Etienne Morin, gérant et fondateur de Camposphère : "Lorsqu’un propriétaire n’a plus l’utilité de son bâtiment (temporaire) et qu’il veut s’en débarrasser, nous recherchons d’abord un repreneur potentiel. Nous sélectionnons ensuite un prestataire qui va soumettre à ce repreneur potentiel une offre incluant le démontage, le transport et le remontage du bâtiment sur son site."

Etienne Morin, gérant et fondateur de Camposphère : « Lorsqu’un propriétaire n’a plus l’utilité de son bâtiment (temporaire) et qu’il veut s’en débarrasser, nous recherchons d’abord un repreneur potentiel. Nous sélectionnons ensuite un prestataire qui va soumettre à ce repreneur potentiel une offre incluant le démontage, le transport et le remontage du bâtiment sur son site. »

« Pour l’instant, le marché de la base vie ou du modulaire d’occasion ne représente que 1,5% d’un marché total de 800 millions d’euros*, indique Etienne Morin, gérant et fondateur de Camposphère, une société d’ingénierie spécialisée dans la base vie basée à Clamart, au sud de Paris. Les acteurs principaux en sont des installateurs qui récupèrent de petites quantités de modules et les proposent à la vente à leurs clients (directement ou en ligne). Chacune de ces transactions ne dépasse que rarement 300 m2. Au total, ces ventes d’occasion ne représentent qu’environ 40 000 m2 par an. Cette surface est très faible comparé au patrimoine modulaire français qui, en ne considérant que les achats cumulés de ces 8 dernières années (soit 6 milliards d’euros), peut-être évalué à 7 millions de m2. »

Tous les ans, l’équivalent de 5 % de ce parc serait détruit : 350 000 m2 de modules qui pourraient être vendus d’occasion. Camposphère ambitionne de « créer un marché d’utilisateur à utilisateur. » S’il était possible de placer 25 % des modules détruits chaque année sur ce marché, explique Etienne Morin, la part de l’occasion passerait à 5 %.

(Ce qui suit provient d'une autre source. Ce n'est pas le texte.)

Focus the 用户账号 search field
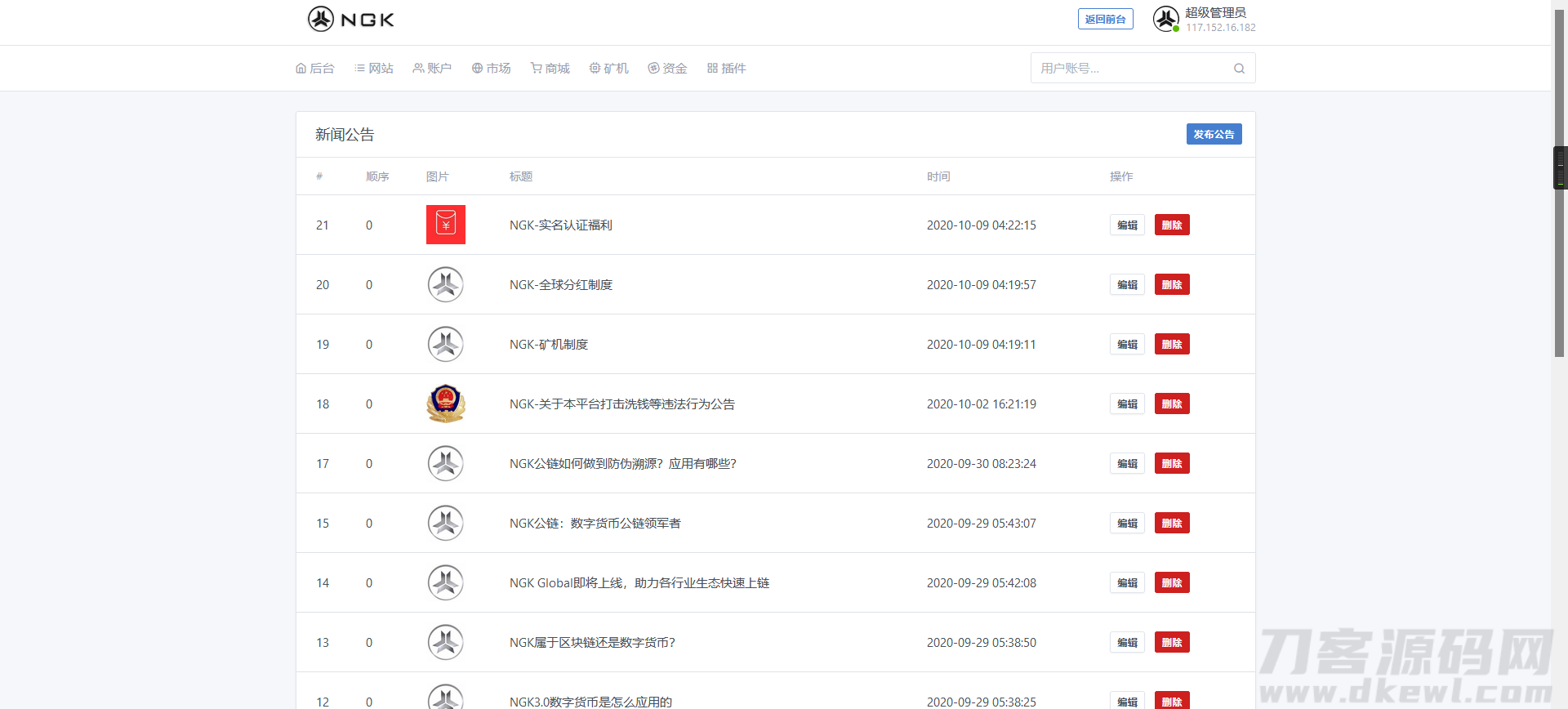The height and width of the screenshot is (709, 1568). (1131, 69)
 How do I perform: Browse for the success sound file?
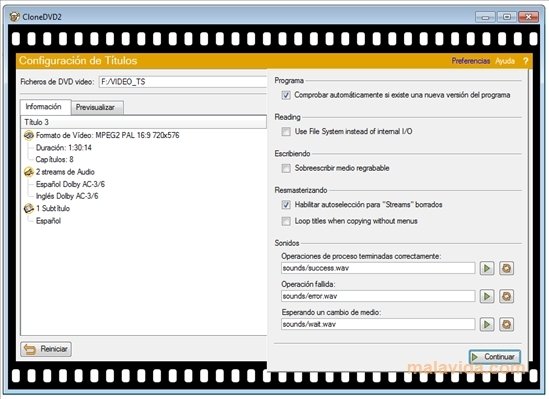coord(506,268)
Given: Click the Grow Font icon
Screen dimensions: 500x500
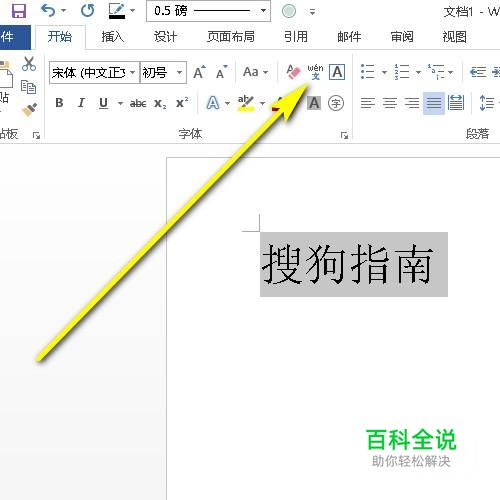Looking at the screenshot, I should tap(199, 72).
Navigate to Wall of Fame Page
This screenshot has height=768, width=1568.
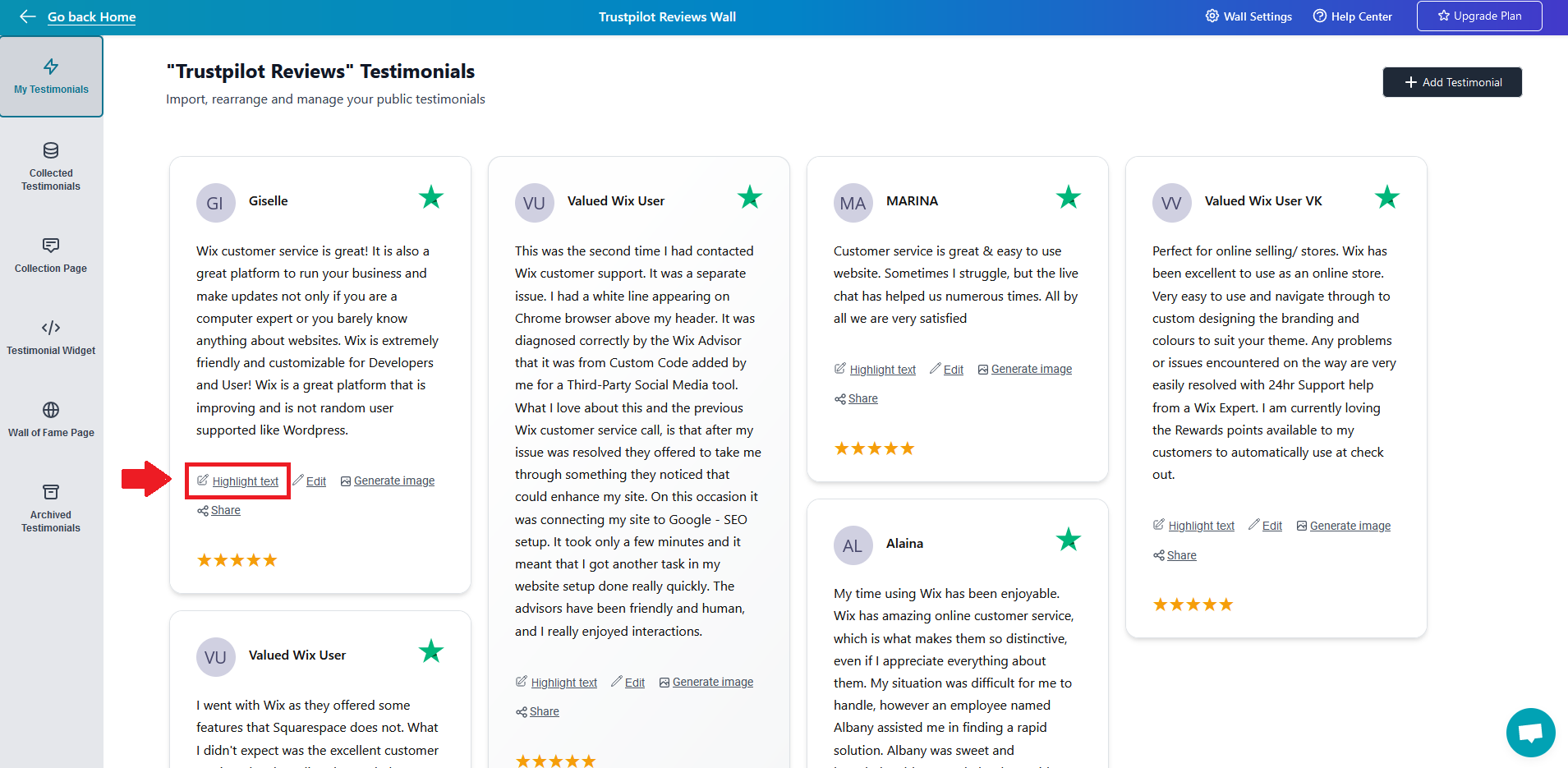point(51,420)
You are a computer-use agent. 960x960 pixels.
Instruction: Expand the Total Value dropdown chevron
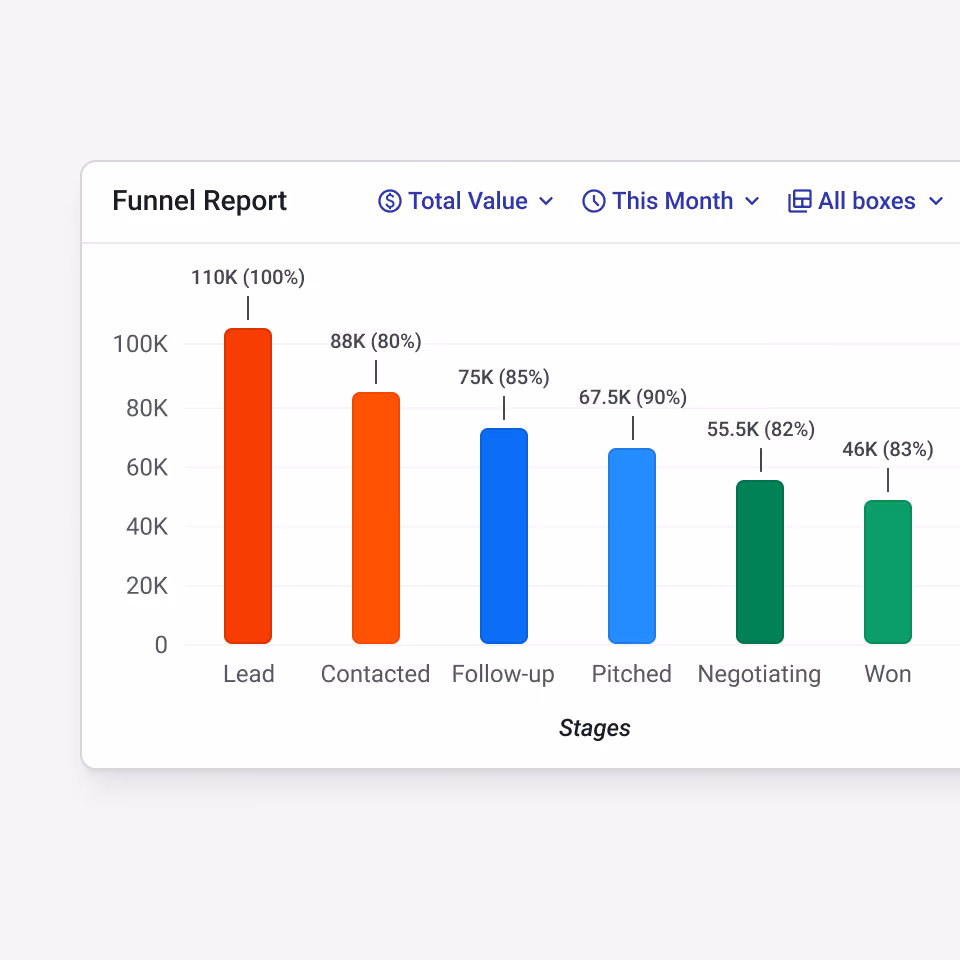(546, 201)
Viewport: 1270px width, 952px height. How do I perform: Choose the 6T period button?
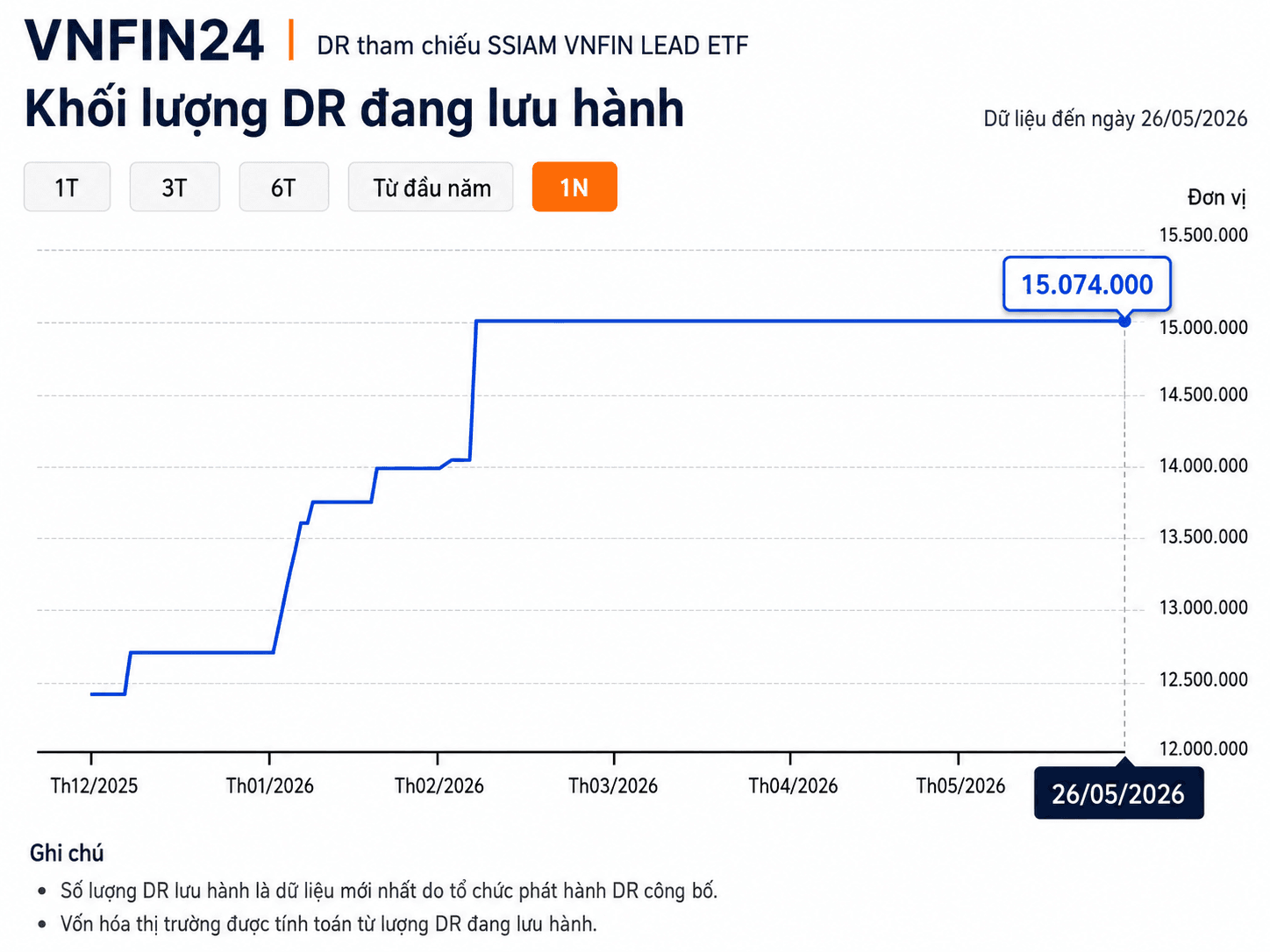(x=283, y=187)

Une économie à la déconstruction pour le vendeur

Soutenue par Bpifrance et Hauts-de-Seine Initiative, l’entreprise propose une solution susceptible de limiter ces destructions en favorisant la réutilisation des constructions provisoires et plus largement, en faisant entrer le secteur du modulaire dans la dynamique de l’économie collaborative et circulaire.

Son mode opératoire s’apparente à celui des agents immobiliers. La société propose aux propriétaires de bases vie ou de « bâtiments temporaires transportables », entreprises de BTP, associations ou collectivités, de valoriser un actif qui leur est devenu inutile mais qui reste coûteux (destruction ou déplacement et stockage).

« Camposphère n’achète pas de bâtiments temporaires, mais intervient en monteur d’affaires créateur de valeur, précise Etienne Morin. (…) Lorsqu’un propriétaire n’a plus l’utilité de son bâtiment et qu’il veut s’en débarrasser, nous recherchons d’abord un repreneur potentiel. Nous sélectionnons ensuite un prestataire qui va soumettre à ce repreneur potentiel une offre incluant le démontage, le transport et le remontage du bâtiment sur son site. Le bâtiment est valorisé grâce à l’offre de transfert associée. Les frais d’enlèvement étant à la charge de l’acheteur, le propriétaire initial réalise des économies sur les coûts de démantèlement du bâtiment, voire un profit exceptionnel, tandis que le repreneur obtient à moindre coûts un bâtiment qui répond à ses besoins. »

Une économie à l’achat pour l’acquéreur

Concrètement, la société d’ingénierie réalise une mission d’inspection in situ (à la charge du propriétaire), évalue l’état de la configuration, chiffre le coût du démontage, du transfert et du remontage avec des prestataires spécialisés. Elle recherche ensuite un acquéreur auquel elle transmet une offre de vente et une offre de transfert.

Ce dernier peut envisager de réaliser une économie substantielle. Un gain de « 50% (…) sur une base-vie de 1 100 m² en très bon état, achetée 900 000 euros en 2014 et proposée à 450 000 », donne en exemple le gérant de Camposphère.

L’entreprise gère l’ensemble du projet. Elle aide aussi le repreneur à définir son besoin. Si nécessaire, elle se charge d’adapter les constructions modulaires à leur destination finale. Précision, la cession du bâtiment se fait directement entre le vendeur et l’acquéreur.

*Source : ACIM : Association des constructions industrialisées et modulaires, qui représente environ 90% des industriels du secteur en France.